START EXCERPTED DATA
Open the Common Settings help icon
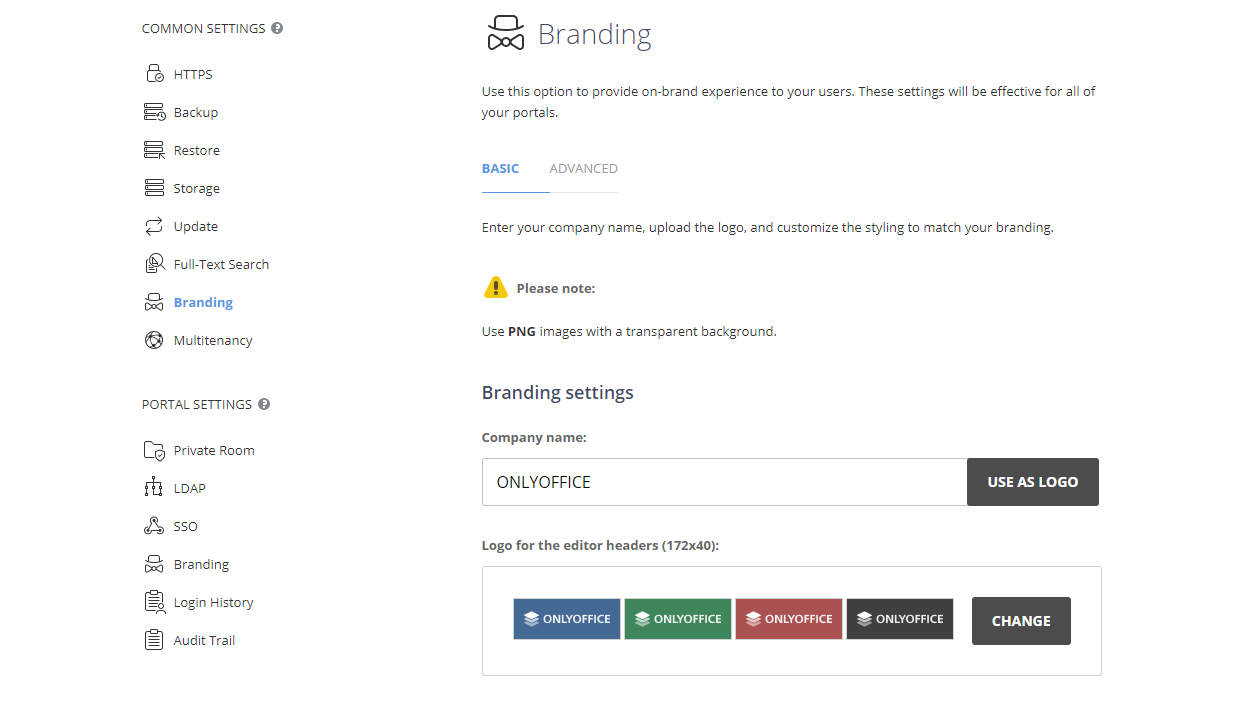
END EXCERPTED DATA
START EXCERPTED DATA
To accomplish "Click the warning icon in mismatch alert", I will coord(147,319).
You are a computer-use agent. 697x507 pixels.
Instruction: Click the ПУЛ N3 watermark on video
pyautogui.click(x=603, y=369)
END EXCERPTED DATA
(ABOUT THIS TASK) How many lines in the records contain the word "icon"? Reply with that number only.

(RESULT OF THE EXERCISE) 2